Caso Cucchi, un agente: "Non siamo nazisti, era malmesso"

Parla un agente di polizia penitenziaria assolto in primo e secondo grado: "Le vittime siamo anche noi". Nuova indagine sul perito dei pm

La sorella di Stefano Cucchi con la foto del fratello morto
La sorella di Stefano Cucchi con la foto del fratello morto

"Quello che la famiglia Cucchi sta cercando è la loro verità, non quella delle carte. Si deve indagare su altri orari e altre situazioni. Ma non tocca a me suggerirle". Lo dice a Repubblica un agente di polizia penitenziaria, Antonio Domenici.
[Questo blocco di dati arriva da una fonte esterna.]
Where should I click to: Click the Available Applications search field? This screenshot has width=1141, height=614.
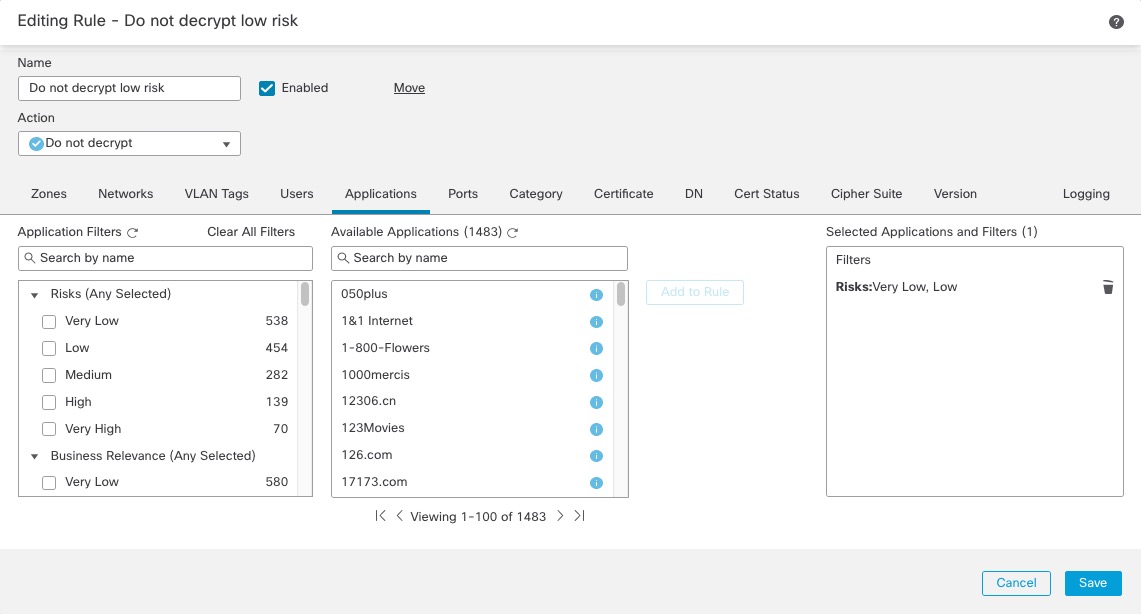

In primo e secondo grado è stato assolto per la morte di Stefano Cucchi. Oggi prova a togliersi qualche sassolino dalle scarpe: "Le vittime siano anche noi. Messi sul banco degli imputati senza motivo". L’assoluzione per insufficienza di prove per lui è stata la fine di "un calvario. Nessuno può capire cosa vuole dire sapere di non avere fatto nulla ed essere etichettato come un aguzzino, un nazista".

Di Stefano Cucchi ricorda che "era eufemisticamente malmesso. Io l’ho visto poco. Quella mattina ho fatto solo ciò che mi competeva: aprire e chiudere le camere di sicurezza di piazzale Clodio. Lui è stato portato da noi e in aula dai carabinieri".

Quanto al testimone che dice di averlo sentito urlare, ma che "è stato ritenuto inattendibile", Domenici dice "che sono successe delle cose che mi hanno stupito", nonostante fosse stato arresto per droga "ha avuto il permesso di soggiorno".

Intanto oggi il procuratore della Repubblica Giuseppe Pignatone ha aperto un nuovo fascicolo sul caso. Nel dossier non compaiono né indicazioni di reato né il nome di indagati: al suo interno, per il momento, è inserito solo l’esposto presentato nei giorni scorsi da Ilaria Cucchi contro il perito Paolo Arbarello, consulente nel pm nel corso dell’indagine sulla morte del ragazzo. Il perito è accusato d’aver anticipato il suo giudizio sull’esito della consulenza, fatta per conto dell’ufficio del pubblico ministero, prima ancora che il documento venisse depositato.